» **GOAL OF THE EXERCISE**:
Once the pictures are set aside, repeat all of the data below exactly.
DATA TO EXAMINE Block Start
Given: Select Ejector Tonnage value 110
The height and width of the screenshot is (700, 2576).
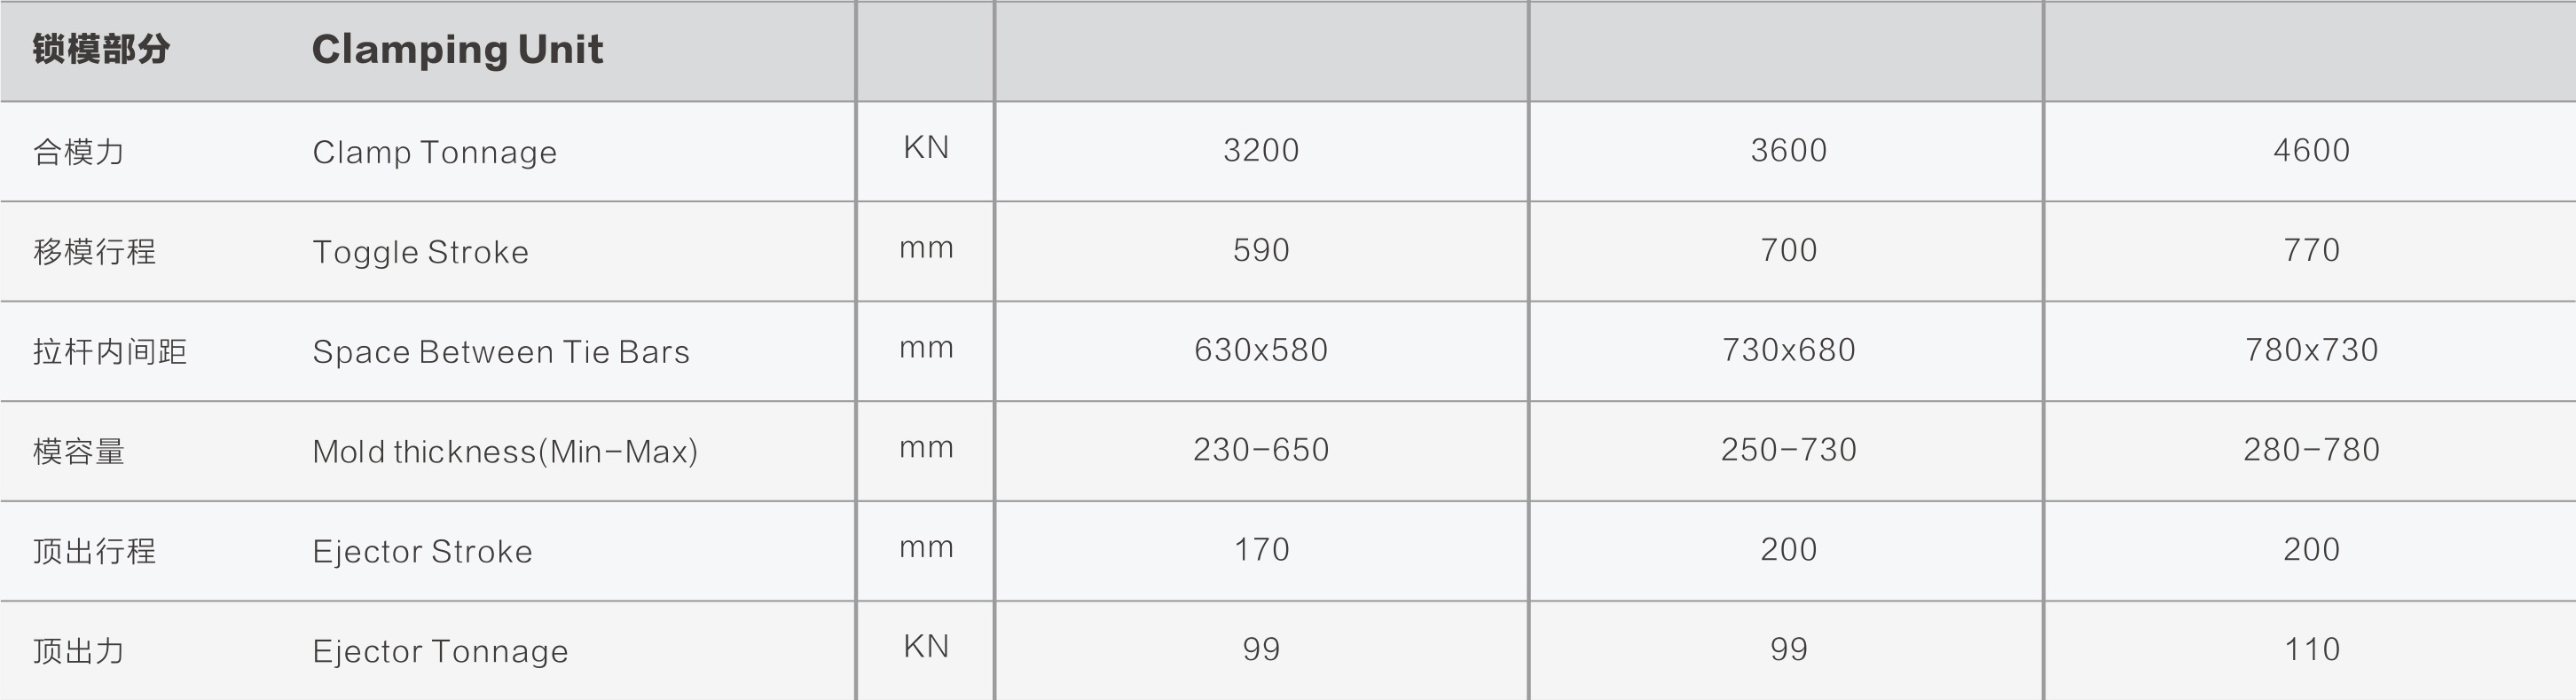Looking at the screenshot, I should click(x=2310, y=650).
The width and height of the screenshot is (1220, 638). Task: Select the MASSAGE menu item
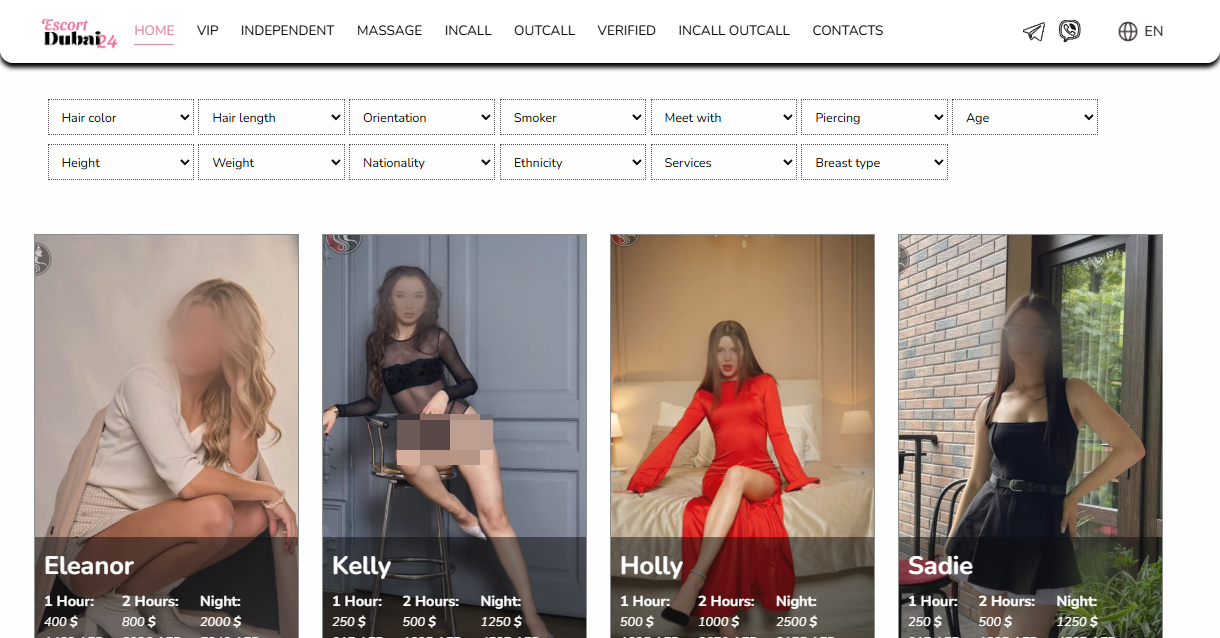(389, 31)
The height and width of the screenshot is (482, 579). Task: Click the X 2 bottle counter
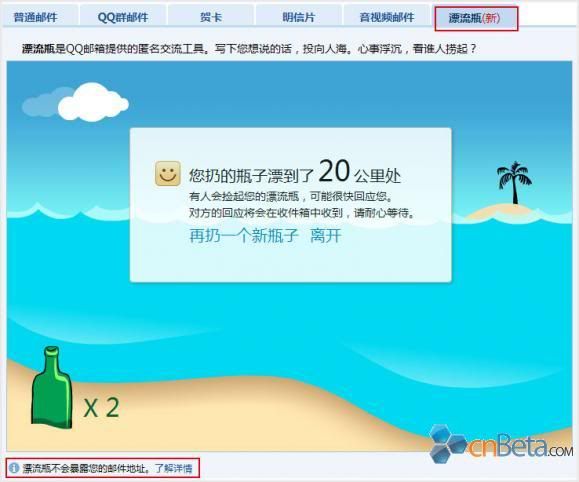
DATA TO EXAMINE Block End
» **EXERCISE RESPONSE**:
Given: Select Ejector Tonnage value 110
The height and width of the screenshot is (700, 2576).
Looking at the screenshot, I should click(x=2310, y=650).
The width and height of the screenshot is (1220, 638). Task: Select the MASSAGE menu item
(389, 31)
The height and width of the screenshot is (482, 579). Task: Click the X 2 bottle counter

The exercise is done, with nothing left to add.